Room 408, School of Arts and Sciences
Central Campus
This talk will be based on my recently published ethnographic work Sweet Excess: Crafting Mishti in Bengal (Routledge, 2026). Based on a decade-long field work of a single food substance — sweets — it follows sweet-making in sweetshops, domestic spaces, fairs, festivals and its representation in recipe books to understand how caste, religion, science and law inform the life of a food item with an extremely short shelf life. It shows how food items of conspicuous consumption find a meaning in everyday lives of people through its socio-cultural meanings - ritual, pride of craftsmanship, heritage and cultural identity. It also shows how sweets continue to be a ubiquitous part of ‘Bengali’ diet in a geography that has been witness to acute hunger, starvation, food movements and social welfare programmes to ensure food security. As a multi-sited ethnography on sweetness in diverse settings and its associated meanings in West Bengal and Bangladesh, this book explores everyday workplace hierarchies between artisans that reveal how caste and religion inform the choice of who is hired into this line of work. It also highlights how discourses on food safety and the overpowering presence of World Trade Organization have affected the life of the Bengali mishti.

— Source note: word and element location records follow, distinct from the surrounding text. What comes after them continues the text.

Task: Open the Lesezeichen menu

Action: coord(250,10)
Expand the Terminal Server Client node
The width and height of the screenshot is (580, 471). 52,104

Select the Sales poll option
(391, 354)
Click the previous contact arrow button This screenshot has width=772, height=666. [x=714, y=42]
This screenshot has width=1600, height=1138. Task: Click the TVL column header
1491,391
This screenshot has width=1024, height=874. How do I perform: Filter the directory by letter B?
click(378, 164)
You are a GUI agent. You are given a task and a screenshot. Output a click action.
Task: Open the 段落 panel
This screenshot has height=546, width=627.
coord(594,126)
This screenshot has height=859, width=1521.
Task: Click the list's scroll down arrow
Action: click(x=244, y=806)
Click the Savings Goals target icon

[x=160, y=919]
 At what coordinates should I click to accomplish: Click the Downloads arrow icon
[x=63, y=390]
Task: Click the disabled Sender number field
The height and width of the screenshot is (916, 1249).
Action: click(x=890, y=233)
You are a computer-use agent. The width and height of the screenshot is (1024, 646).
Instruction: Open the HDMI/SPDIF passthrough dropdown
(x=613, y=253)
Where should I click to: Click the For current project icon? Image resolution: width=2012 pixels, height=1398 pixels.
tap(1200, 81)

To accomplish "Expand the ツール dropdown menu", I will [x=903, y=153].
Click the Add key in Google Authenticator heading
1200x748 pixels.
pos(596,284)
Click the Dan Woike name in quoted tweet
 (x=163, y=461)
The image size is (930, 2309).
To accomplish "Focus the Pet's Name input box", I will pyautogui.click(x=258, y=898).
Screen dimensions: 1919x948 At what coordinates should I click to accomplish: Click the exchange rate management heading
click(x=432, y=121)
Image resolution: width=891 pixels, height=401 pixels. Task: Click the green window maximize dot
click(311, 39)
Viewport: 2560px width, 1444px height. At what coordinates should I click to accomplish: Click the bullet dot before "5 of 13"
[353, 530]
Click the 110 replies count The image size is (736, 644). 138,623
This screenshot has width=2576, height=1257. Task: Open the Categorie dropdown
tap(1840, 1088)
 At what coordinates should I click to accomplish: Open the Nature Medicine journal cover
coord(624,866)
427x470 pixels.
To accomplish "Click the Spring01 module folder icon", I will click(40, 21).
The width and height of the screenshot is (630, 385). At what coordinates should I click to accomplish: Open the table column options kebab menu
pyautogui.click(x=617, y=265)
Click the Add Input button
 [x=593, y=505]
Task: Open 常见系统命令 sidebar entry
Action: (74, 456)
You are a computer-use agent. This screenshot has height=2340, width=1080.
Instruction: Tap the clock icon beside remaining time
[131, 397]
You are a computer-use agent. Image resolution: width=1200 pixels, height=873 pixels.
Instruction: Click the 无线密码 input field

Ishita Dey is the author of Sweet Excess: Crafting Mishti in Bengal (Routledge, 2026). She teaches at the Department of Sociology, South Asian University, Delhi. Her areas of interest are smell, food, labour, infrastructure, and migration. She is currently researching food infrastructures in Indian Railways and migrant journeys. Her articles on food and labour have appeared in Critical Collective, Migration Story, and journals such as Contributions to Indian Sociology, Gastronomica, Senses and Society, and South Atlantic Quarterly. She has undertaken several collaborative art research projects and is part of the collaborative project called Gastrofeminism.